Resetting the benchmark to Gold will make CSR less relevant as the benchmark is doing a lot of the work of upping actuarial value to middle income individuals and families. The market will be more sorted by health status as healthier buyers may choose to move from an 85% AV Gold CSR plan to a 70% Silver plan to save on premiums while individuals and families that anticipate high costs will stay in the CSR plans. This is a risk adjustment challenge but it is surmountable.

More importantly, for the families that are not CSR eligible, they will be exposed to far more zero dollar plans in Bronze. Zero premiums may matter for incremental enrollees who are flipping a coin between buying or not buying insurance. Dr. Coleman Drake of Pitt, and I have some preliminary work that we’ll be presenting at Academy Health’s Annual Research Meeting in June on this subject.
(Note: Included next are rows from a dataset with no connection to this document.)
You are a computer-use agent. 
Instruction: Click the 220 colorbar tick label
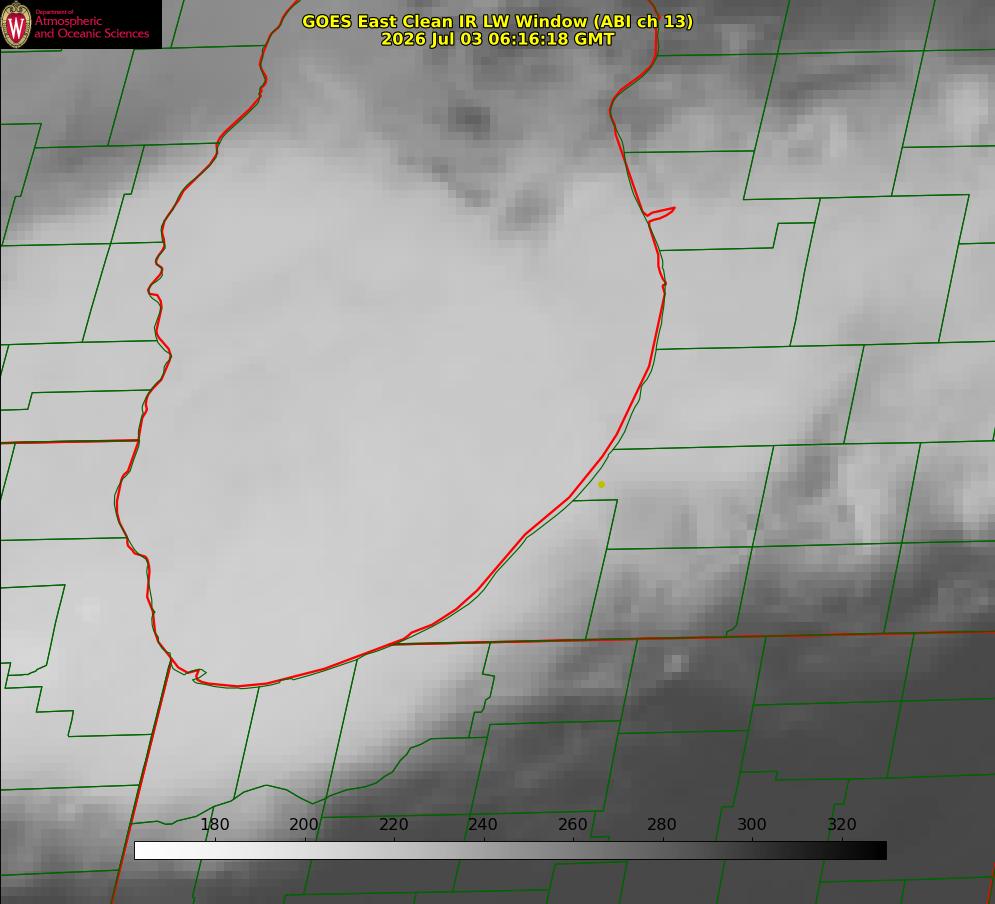pyautogui.click(x=393, y=824)
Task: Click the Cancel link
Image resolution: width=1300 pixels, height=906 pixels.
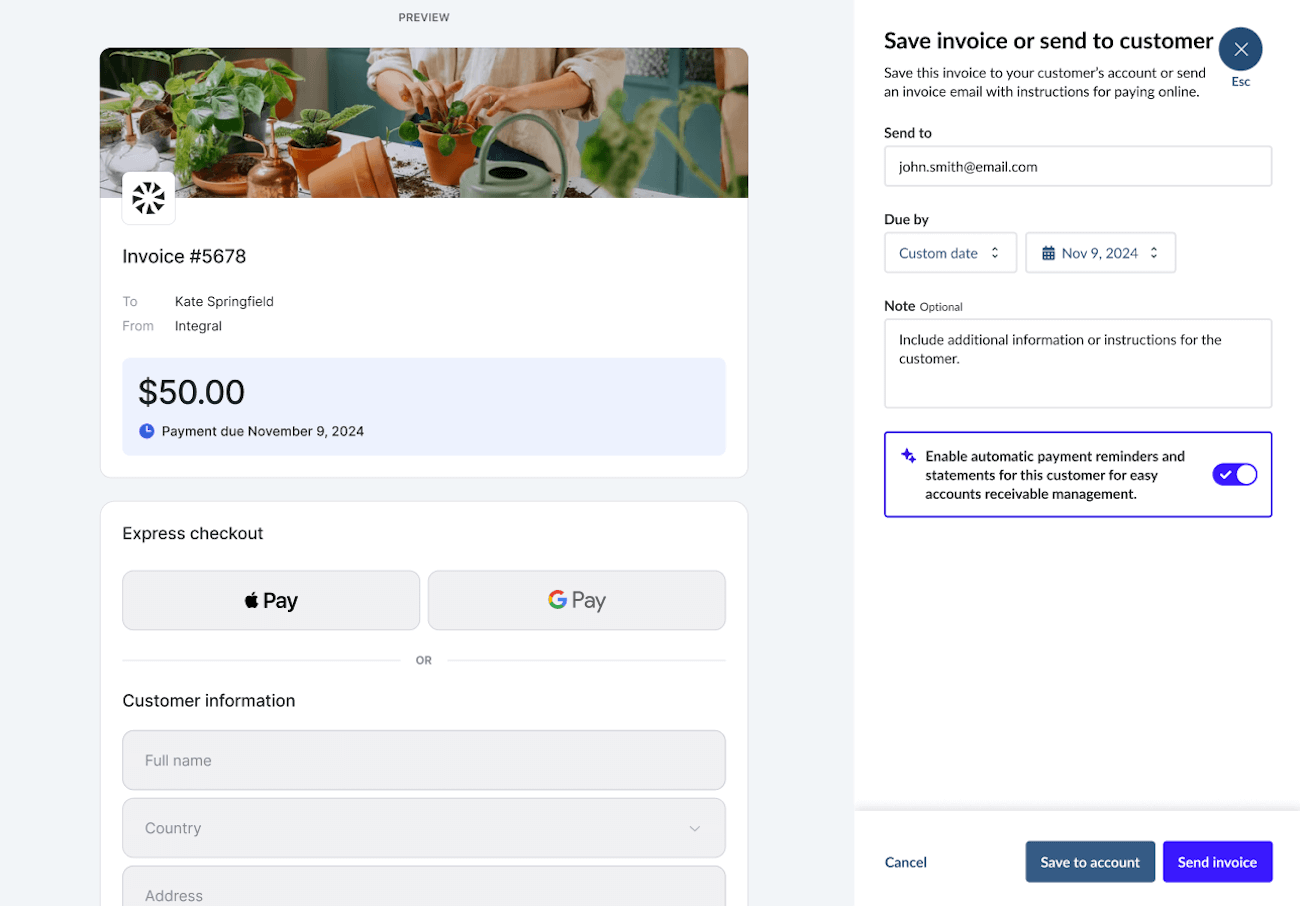Action: pos(906,862)
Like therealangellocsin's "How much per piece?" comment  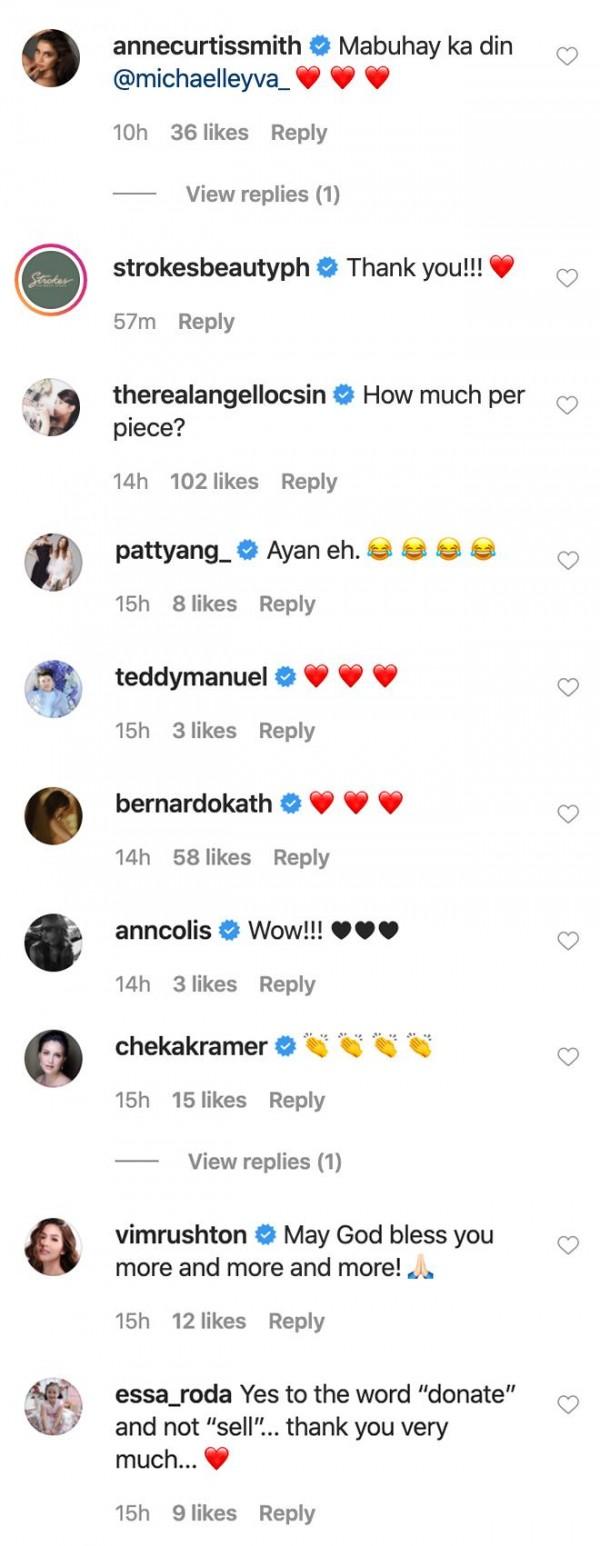click(x=567, y=406)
From a mechanical standpoint, insurers will want to know what the rules are a good nine to twelve months before open enrollment. Once they know what the rules are and are confident that they are stable for the upcoming policy year, the implementation of a Silver or a Gold benchmark should not matter too much to the insurers. At the policy level, it is a harder decision as Gold benchmarks, all else being equal, will lead to higher enrollment of the marginal buyer which means incrementally healthier risk pools.








Industry’s proposal to use CSR

Late last week, the Blue Cross and Blue Shield Association released a three page proposal to for an ACA 2.0 bill. This proposal identifies the biggest issues as not enough young people in the pool, idiosyncratic risk and premiums being too high for folks who currently are not eligible for premium subsidies. The pay-for is appropriating Cost Sharing Reduction (CSR) subsidies.

  • Younger adults pay a lower percentage of their income (at a given level) for the benchmark plan
  • Older adults are held harmless
  • All individuals, regardless of income, are eligible for subsidy assistance
  • CSRs appropriated
  • CSRs expanded
  • Full advertising and outreach funded
  • Health insurance premium tax suspended

This is an industry proposal.  It is a first cousin of the Democrats’ proposed ACA 2.0.  The Democrats in HR 5155 were indifferent to the health insurance premium tax but they sought to expand premium tax credit eligibility and upped CSR payments to higher income groups.

These are discussions that are going in the same general direction.

The ACA was the result of several years of stakeholder consensus building. Advocates were involved. Wonks were involved. Hospitals were involved. Physician groups were involved. Insurers were involved. Pharma was involved.

It looks like the insurers are trying to lay markers for where they want to see things in 2021 or 2022.  They are looking at a fix and expansion of the current paradigm instead of a complete replacement of the system.

We should look to see what the other major interest groups that can elect to drop $100 million in support or in opposition to major health policy bills.  There policy papers will shape the contours of possibility and the trade-offs of ambition.